Attending the session at WIPO presented me with an opportunity to learn how policy and legislation are developed in ways that reflect the practical and theoretical elements I’ve learned in the classroom. It provided me with a mature perspective on the role of LAMs in a global society and how these institutions are perceived by external parties.
Conference: WIPO Standing Committee on copyright and Related Rights, Geneva, CH
As a recipient of the FIAA conference grant, I was able to attend the thirty-eighth session of the Standing Committee on Copyright and Related Rights (SCCR) at the World Intellectual Property Organization (WIPO) in Geneva, Switzerland. Along with eleven other Faculty of Information students, I attended sessions as an affiliate with the Canadian Federation of Libraries Association (CFLA). Thanks to professor Nadia Caidi, Dr. Jean Dryden, and Ms. Victoria Owen, we met with the Canadian delegation, the Chair and Deputy Director General of the SCCR, the WIPO Intergovernmental Committee Deputy, and many other intellectual property lawyers and scholars from the around the world. In addition, thanks to the Croatian Consulate General Andrea Javor, I also met with the Croatian delegation and learned more about European intellectual property law.
This experience complimented and enhanced my understanding of critical information policy, and in particular, copyright exceptions and limitations for libraries and archives. Moreover, it was invigorating to observe the political arena at the WIPO and to consider the underlying framework of international relations that ultimately influences the progress of intellectual property law. Altogether, my participation in the thirty-eighth session of the SCCR was a unique networking opportunity through which I grasped a more practical understanding of intellectual property, copyright, and international law.
Oy Lein Jace Harrison
Conference:HASTAC: decolonizing Technologies, Reprogramming Education
I am incredibly grateful that I had the opportunity to present at the HASTAC (Humanities, Arts, Science and Technology Alliance and Collaboratory) Conference alongside my colleague Jamie Lee Morin. This year’s conference theme, Decolonizing Technologies, Reprogramming Education, focused on uplifting systemically silenced voices from Black, Indigenous and Coloured [BIPOC] professionals in STEAM. It was refreshing and heartening to hear about reconciliation efforts from other BIPOC folks working in education, ICT, art, languages etc., and the common cross-disciplinary, challenges that we face.
Our presentation, Radical Ontologies: Indigenizing Libraries at the University of Toronto, summarized the research that we have been conducting as TALint interns for UTL’s Metadata Services. In particular, we focused on challenges and barriers that we have encountered in our Indigenous Metadata research, as well as reconciliation initiatives in the GLAM landscape as a whole. We argued that GLAM institutions have skipped past the “truth” and are quickly moving towards checking reconciliation off of their to do list. Reconciliation, however, is not a box to be checked. It is a process centered on building a relationship with Indigenous Peoples whilst acknowledging the harm induced by our colonial behavior – as individuals and institutions. The conference also granted networking opportunities with other librarians and academics who are working on similar projects. I am looking forward to sharing knowledge with other librarians and learning about how our department and libraries can create more safe spaces for Indigenous patrons. I am very thankful for the FIAA’s support, which has made this opportunity a reality.

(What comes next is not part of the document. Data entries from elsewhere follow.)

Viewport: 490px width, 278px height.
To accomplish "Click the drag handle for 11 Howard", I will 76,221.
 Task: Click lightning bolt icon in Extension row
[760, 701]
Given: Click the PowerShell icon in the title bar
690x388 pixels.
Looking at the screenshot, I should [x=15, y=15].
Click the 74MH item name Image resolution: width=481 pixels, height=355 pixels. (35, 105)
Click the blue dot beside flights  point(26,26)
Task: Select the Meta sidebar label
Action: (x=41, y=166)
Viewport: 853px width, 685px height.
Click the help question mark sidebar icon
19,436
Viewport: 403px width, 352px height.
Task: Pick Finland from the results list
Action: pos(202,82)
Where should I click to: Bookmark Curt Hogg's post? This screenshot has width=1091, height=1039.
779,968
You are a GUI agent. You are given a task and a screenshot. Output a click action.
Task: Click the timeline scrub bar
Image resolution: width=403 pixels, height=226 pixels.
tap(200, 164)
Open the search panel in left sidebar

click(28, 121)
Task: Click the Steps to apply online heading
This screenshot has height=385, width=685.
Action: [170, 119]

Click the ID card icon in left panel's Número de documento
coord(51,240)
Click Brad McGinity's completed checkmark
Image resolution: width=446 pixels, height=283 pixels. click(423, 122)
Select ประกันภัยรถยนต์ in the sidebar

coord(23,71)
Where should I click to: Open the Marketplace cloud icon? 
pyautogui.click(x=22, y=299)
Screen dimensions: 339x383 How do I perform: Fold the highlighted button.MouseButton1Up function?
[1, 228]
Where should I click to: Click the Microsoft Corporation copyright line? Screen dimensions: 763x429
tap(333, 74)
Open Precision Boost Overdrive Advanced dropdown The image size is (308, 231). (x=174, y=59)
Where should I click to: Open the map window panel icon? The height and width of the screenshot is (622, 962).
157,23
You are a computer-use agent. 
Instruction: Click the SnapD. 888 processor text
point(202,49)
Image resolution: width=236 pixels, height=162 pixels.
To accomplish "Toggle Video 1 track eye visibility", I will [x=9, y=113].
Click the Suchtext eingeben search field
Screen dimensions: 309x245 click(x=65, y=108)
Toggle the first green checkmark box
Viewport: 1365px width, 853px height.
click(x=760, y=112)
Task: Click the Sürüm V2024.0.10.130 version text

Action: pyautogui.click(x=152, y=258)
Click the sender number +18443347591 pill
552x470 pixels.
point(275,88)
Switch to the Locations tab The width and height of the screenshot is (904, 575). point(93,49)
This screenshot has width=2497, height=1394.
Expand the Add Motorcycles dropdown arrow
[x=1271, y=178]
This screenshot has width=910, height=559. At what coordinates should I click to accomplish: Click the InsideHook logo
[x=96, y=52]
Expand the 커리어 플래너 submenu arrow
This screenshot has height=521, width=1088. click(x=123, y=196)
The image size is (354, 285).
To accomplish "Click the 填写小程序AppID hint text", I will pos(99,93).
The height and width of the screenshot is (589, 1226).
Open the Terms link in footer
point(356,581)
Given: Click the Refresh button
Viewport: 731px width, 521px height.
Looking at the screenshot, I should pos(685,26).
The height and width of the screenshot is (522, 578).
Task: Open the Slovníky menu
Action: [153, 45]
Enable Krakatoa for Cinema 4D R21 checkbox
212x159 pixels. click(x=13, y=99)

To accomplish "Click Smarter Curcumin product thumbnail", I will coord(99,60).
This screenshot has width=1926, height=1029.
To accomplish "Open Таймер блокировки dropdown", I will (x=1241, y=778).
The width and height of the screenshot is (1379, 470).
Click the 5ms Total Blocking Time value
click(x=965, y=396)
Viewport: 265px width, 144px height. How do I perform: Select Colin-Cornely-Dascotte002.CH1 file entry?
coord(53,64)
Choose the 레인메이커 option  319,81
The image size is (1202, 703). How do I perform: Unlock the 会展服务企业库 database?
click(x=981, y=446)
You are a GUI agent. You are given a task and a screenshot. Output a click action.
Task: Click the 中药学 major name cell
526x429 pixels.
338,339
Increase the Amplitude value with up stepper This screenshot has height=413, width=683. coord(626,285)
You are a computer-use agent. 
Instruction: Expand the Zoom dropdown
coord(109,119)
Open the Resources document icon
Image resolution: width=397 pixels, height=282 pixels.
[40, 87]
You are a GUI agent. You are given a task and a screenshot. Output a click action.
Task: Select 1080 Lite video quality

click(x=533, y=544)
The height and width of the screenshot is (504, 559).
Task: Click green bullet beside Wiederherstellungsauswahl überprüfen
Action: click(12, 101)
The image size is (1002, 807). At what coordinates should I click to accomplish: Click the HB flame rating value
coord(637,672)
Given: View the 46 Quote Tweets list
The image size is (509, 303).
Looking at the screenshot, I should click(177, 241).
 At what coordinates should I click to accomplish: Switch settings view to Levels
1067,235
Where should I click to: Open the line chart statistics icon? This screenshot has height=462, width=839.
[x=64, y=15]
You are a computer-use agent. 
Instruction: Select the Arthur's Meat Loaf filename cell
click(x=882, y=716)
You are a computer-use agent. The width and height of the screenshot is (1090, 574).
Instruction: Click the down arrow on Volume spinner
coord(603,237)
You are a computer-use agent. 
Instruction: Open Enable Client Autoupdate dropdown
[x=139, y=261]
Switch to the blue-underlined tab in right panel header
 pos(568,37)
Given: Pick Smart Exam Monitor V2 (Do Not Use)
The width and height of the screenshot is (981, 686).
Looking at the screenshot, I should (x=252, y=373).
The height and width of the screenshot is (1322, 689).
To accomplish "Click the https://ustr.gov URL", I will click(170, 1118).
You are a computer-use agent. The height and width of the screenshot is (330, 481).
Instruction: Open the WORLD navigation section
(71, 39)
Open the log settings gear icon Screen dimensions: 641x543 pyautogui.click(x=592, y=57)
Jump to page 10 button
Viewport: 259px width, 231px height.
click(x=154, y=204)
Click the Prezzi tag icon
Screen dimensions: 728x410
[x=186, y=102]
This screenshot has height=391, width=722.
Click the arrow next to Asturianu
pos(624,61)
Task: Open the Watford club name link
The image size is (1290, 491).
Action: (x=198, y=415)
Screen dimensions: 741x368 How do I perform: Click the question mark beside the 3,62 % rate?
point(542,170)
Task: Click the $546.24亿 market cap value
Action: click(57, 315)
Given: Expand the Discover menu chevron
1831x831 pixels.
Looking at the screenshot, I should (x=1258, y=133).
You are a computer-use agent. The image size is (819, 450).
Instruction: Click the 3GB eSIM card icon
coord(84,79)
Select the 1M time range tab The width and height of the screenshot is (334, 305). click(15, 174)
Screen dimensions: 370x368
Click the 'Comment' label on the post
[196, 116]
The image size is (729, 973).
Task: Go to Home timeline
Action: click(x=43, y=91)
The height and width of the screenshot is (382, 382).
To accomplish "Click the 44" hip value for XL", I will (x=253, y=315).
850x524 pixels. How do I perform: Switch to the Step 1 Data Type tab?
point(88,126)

Conference: Annual Graduate History Symposium, Toronto ON
Thanks in part to the FIAA conference grant I was able to travel from Saskatoon, Saskatchewan to Toronto, Ontario in May to present at the 15th Annual History Graduate Symposium (AHGS) titled “Unwieldy Archives: The Past, Narratives, and History.
The event took place over the course of three days and brought together graduate students from many disciplines from all over the world. My presentation, “Is it an Archive: Analysing the J.S. Mclean Centre for Indigenous and Canadian Art,” was based on a paper I wrote for MSL 2360: Museum and Indigenous Communities: Changing Relationships, Changing Practises. In my presentation I treated the J.S. Mclean centre for Indigenous and Canadian Art in the Art Gallery of Ontario as a multisensory public archive. In my presentation I posit that with the latest renovation the J.S Mclean Centre has erected itself with a structure of reconciliation. The structure of reconciliation can be seen through the use of space, relinquishing ownership, and surrendering authoritative voice.
As a scholar who is interested in interdisciplinary cooperation amongst the galleries, libraries, archives, and museums (GLAM) sector, I saw the AGHS as a wonderful opportunity to make connections with colleges from different academic disciplines and geographic locations. Representing the iSchool at a conference was a rewarding experience and I would certainly encourage current and future iSchool students to attend conferences outside the iSchool community whenever possible.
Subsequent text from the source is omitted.